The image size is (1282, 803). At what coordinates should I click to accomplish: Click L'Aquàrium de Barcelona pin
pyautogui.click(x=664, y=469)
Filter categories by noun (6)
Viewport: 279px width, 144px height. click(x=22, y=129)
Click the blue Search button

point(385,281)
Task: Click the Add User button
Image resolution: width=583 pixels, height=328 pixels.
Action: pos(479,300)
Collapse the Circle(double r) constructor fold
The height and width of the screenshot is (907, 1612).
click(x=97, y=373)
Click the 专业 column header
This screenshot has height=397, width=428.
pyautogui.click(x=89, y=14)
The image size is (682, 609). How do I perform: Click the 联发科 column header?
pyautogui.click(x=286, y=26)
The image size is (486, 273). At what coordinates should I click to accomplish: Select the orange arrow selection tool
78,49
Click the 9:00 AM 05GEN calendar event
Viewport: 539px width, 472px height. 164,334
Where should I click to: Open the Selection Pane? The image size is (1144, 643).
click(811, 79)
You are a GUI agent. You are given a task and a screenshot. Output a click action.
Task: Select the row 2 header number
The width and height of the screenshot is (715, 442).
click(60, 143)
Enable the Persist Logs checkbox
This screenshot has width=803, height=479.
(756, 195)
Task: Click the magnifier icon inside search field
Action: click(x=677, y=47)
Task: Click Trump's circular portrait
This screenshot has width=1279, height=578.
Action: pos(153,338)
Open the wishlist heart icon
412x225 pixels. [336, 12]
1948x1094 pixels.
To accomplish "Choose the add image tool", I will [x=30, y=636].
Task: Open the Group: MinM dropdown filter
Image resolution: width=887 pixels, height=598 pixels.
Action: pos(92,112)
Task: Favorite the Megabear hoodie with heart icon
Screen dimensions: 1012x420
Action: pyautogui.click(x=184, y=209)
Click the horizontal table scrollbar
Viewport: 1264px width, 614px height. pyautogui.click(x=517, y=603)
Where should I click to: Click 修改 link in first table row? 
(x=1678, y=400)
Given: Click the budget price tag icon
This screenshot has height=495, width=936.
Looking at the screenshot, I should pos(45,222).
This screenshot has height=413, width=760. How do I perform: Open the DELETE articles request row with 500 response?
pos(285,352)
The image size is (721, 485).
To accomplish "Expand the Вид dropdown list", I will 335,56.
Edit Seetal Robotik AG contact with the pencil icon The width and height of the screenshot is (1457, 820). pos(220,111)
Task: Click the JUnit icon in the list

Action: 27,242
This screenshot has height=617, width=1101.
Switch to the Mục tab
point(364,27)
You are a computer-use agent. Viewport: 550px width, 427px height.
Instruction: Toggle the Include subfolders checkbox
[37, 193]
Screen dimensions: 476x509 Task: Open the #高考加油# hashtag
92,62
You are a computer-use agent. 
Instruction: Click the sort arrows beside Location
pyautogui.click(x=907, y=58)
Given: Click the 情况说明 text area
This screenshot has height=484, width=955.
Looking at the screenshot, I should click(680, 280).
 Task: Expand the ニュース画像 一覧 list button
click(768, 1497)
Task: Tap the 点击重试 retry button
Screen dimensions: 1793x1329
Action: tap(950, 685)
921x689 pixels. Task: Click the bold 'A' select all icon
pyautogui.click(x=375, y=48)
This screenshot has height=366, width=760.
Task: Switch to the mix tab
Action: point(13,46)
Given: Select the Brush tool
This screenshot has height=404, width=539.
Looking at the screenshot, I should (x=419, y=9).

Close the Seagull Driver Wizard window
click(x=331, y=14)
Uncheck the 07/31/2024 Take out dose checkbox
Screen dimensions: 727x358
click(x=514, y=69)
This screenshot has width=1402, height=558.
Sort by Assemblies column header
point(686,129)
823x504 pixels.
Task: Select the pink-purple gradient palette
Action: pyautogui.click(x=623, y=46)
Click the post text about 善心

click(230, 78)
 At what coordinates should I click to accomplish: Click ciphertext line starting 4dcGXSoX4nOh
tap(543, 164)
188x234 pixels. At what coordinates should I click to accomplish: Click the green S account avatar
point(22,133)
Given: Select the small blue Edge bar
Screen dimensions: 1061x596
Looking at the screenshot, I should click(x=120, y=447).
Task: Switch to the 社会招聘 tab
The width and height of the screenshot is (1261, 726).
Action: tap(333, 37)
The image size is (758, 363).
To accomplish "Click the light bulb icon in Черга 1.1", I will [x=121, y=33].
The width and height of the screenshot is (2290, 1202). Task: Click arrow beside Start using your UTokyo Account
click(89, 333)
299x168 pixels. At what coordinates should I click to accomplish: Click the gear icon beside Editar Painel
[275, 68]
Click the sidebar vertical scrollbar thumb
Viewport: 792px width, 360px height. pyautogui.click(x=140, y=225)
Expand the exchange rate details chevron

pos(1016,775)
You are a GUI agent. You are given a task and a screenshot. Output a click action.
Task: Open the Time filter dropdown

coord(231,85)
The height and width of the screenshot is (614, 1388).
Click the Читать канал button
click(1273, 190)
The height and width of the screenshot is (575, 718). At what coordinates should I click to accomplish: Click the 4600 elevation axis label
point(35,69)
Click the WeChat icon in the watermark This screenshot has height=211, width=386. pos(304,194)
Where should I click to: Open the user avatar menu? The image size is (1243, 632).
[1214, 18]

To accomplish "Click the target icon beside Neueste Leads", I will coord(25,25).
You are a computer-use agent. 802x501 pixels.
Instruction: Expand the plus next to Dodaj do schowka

> [WHAT YOU HAVE TO DO] Rewrite the listing above with every "column header" replaced by "column heading" and everything else kept the same.

> [RESULT FOR THIS EXERCISE]
The image size is (1282, 803). At what coordinates should I click to accomplish: Click L'Aquàrium de Barcelona pin
pyautogui.click(x=664, y=469)
Filter categories by noun (6)
Viewport: 279px width, 144px height. click(x=22, y=129)
Click the blue Search button

point(385,281)
Task: Click the Add User button
Image resolution: width=583 pixels, height=328 pixels.
Action: pos(479,300)
Collapse the Circle(double r) constructor fold
The height and width of the screenshot is (907, 1612).
click(x=97, y=373)
Click the 专业 column heading
This screenshot has height=397, width=428.
pyautogui.click(x=89, y=14)
The image size is (682, 609). How do I perform: Click the 联发科 column heading?
pyautogui.click(x=286, y=26)
The image size is (486, 273). At what coordinates should I click to accomplish: Select the orange arrow selection tool
78,49
Click the 9:00 AM 05GEN calendar event
Viewport: 539px width, 472px height. 164,334
Where should I click to: Open the Selection Pane? The image size is (1144, 643).
click(811, 79)
You are a GUI agent. You are given a task and a screenshot. Output a click action.
Task: Select the row 2 header number
The width and height of the screenshot is (715, 442).
click(60, 143)
Enable the Persist Logs checkbox
This screenshot has width=803, height=479.
(756, 195)
Task: Click the magnifier icon inside search field
Action: click(x=677, y=47)
Task: Click Trump's circular portrait
This screenshot has width=1279, height=578.
Action: pos(153,338)
Open the wishlist heart icon
412x225 pixels. [336, 12]
1948x1094 pixels.
To accomplish "Choose the add image tool", I will [x=30, y=636].
Task: Open the Group: MinM dropdown filter
Image resolution: width=887 pixels, height=598 pixels.
Action: pos(92,112)
Task: Favorite the Megabear hoodie with heart icon
Screen dimensions: 1012x420
Action: pyautogui.click(x=184, y=209)
Click the horizontal table scrollbar
Viewport: 1264px width, 614px height. pyautogui.click(x=517, y=603)
Where should I click to: Click 修改 link in first table row? 
(x=1678, y=400)
Given: Click the budget price tag icon
This screenshot has height=495, width=936.
Looking at the screenshot, I should pos(45,222).
This screenshot has height=413, width=760. How do I perform: Open the DELETE articles request row with 500 response?
pos(285,352)
The image size is (721, 485).
To accomplish "Expand the Вид dropdown list", I will 335,56.
Edit Seetal Robotik AG contact with the pencil icon The width and height of the screenshot is (1457, 820). pos(220,111)
Task: Click the JUnit icon in the list

Action: 27,242
This screenshot has height=617, width=1101.
Switch to the Mục tab
point(364,27)
You are a computer-use agent. Viewport: 550px width, 427px height.
Instruction: Toggle the Include subfolders checkbox
[37, 193]
Screen dimensions: 476x509 Task: Open the #高考加油# hashtag
92,62
You are a computer-use agent. 
Instruction: Click the sort arrows beside Location
pyautogui.click(x=907, y=58)
Given: Click the 情况说明 text area
This screenshot has height=484, width=955.
Looking at the screenshot, I should click(680, 280).
 Task: Expand the ニュース画像 一覧 list button
click(768, 1497)
Task: Tap the 点击重试 retry button
Screen dimensions: 1793x1329
Action: tap(950, 685)
921x689 pixels. Task: Click the bold 'A' select all icon
pyautogui.click(x=375, y=48)
This screenshot has height=366, width=760.
Task: Switch to the mix tab
Action: point(13,46)
Given: Select the Brush tool
This screenshot has height=404, width=539.
Looking at the screenshot, I should (x=419, y=9).

Close the Seagull Driver Wizard window
click(x=331, y=14)
Uncheck the 07/31/2024 Take out dose checkbox
Screen dimensions: 727x358
click(x=514, y=69)
This screenshot has width=1402, height=558.
Sort by Assemblies column heading
point(686,129)
823x504 pixels.
Task: Select the pink-purple gradient palette
Action: pyautogui.click(x=623, y=46)
Click the post text about 善心

click(230, 78)
 At what coordinates should I click to accomplish: Click ciphertext line starting 4dcGXSoX4nOh
tap(543, 164)
188x234 pixels. At what coordinates should I click to accomplish: Click the green S account avatar
point(22,133)
Given: Select the small blue Edge bar
Screen dimensions: 1061x596
Looking at the screenshot, I should click(x=120, y=447).
Task: Switch to the 社会招聘 tab
The width and height of the screenshot is (1261, 726).
Action: tap(333, 37)
The image size is (758, 363).
To accomplish "Click the light bulb icon in Черга 1.1", I will [x=121, y=33].
The width and height of the screenshot is (2290, 1202). Task: Click arrow beside Start using your UTokyo Account
click(89, 333)
299x168 pixels. At what coordinates should I click to accomplish: Click the gear icon beside Editar Painel
[275, 68]
Click the sidebar vertical scrollbar thumb
Viewport: 792px width, 360px height. pyautogui.click(x=140, y=225)
Expand the exchange rate details chevron

pos(1016,775)
You are a GUI agent. You are given a task and a screenshot. Output a click action.
Task: Open the Time filter dropdown

coord(231,85)
The height and width of the screenshot is (614, 1388).
Click the Читать канал button
click(1273, 190)
The height and width of the screenshot is (575, 718). At what coordinates should I click to accomplish: Click the 4600 elevation axis label
point(35,69)
Click the WeChat icon in the watermark This screenshot has height=211, width=386. pos(304,194)
Where should I click to: Open the user avatar menu? The image size is (1243, 632).
[1214, 18]

To accomplish "Click the target icon beside Neueste Leads", I will coord(25,25).
You are a computer-use agent. 802x501 pixels.
Instruction: Expand the plus next to Dodaj do schowka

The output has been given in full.